We can apply IOMMU protection and isolation to this kind of devices
just as what we are doing with an assignable PCI device.

In order to distinguish the IOMMU-capable mediated devices from those
which still need to rely on parent devices, this patch set adds a
domain type attribute to each mdev.

enum mdev_domain_type {
DOMAIN_TYPE_NO_IOMMU, /* Don't need any IOMMU support.
* All isolation and protection
* are handled by the parent
* device driver with a device
* specific mechanism.
DOMAIN_TYPE_ATTACH_PARENT, /* IOMMU can isolate and protect
* the mdev, and the isolation
* domain should be attaced with
* the parent device.

The mdev parent device driver could opt-in whether an mdev is IOMMU
capable when the device is created by invoking below interface within
its @create callback:

int mdev_set_domain_type(struct device *dev,
enum mdev_domain_type type);

In the vfio_iommu_type1_attach_group(), a domain allocated through
iommu_domain_alloc() will be attached to the mdev parent device if
the domain types of mdev devices in group are of type ATTACH_PARENT;
Otherwise, the dummy external domain will be used and all the DMA
isolation and protection are routed to parent driver as the result.
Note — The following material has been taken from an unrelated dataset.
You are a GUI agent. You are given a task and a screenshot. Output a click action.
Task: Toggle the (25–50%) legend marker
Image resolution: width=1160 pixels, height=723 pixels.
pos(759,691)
On IOMMU side, a basic requirement is allowing to attach multiple
domains for a PCI device if the device advertises the capability
and the IOMMU hardware supports finer granularity translations than
the normal PCI Source ID based translation.

In order for the ease of discussion, we call "a domain in auxiliary
mode' or simply 'an auxiliary domain' when a domain is attached to
a device for finer granularity translations (than the Source ID based
one). But we need to keep in mind that this doesn't mean two types of
domains. A same domain could be bound to a device for Source ID based
translation, and bound to another device for finer granularity
translation at the same time.

Below APIs are introduced in the IOMMU glue for device drivers to use
the finer granularity translation.

* iommu_capable(IOMMU_CAP_AUX_DOMAIN)
- Represents the ability for supporting multiple domains per device
(a.k.a. finer granularity translations) of the IOMMU hardware.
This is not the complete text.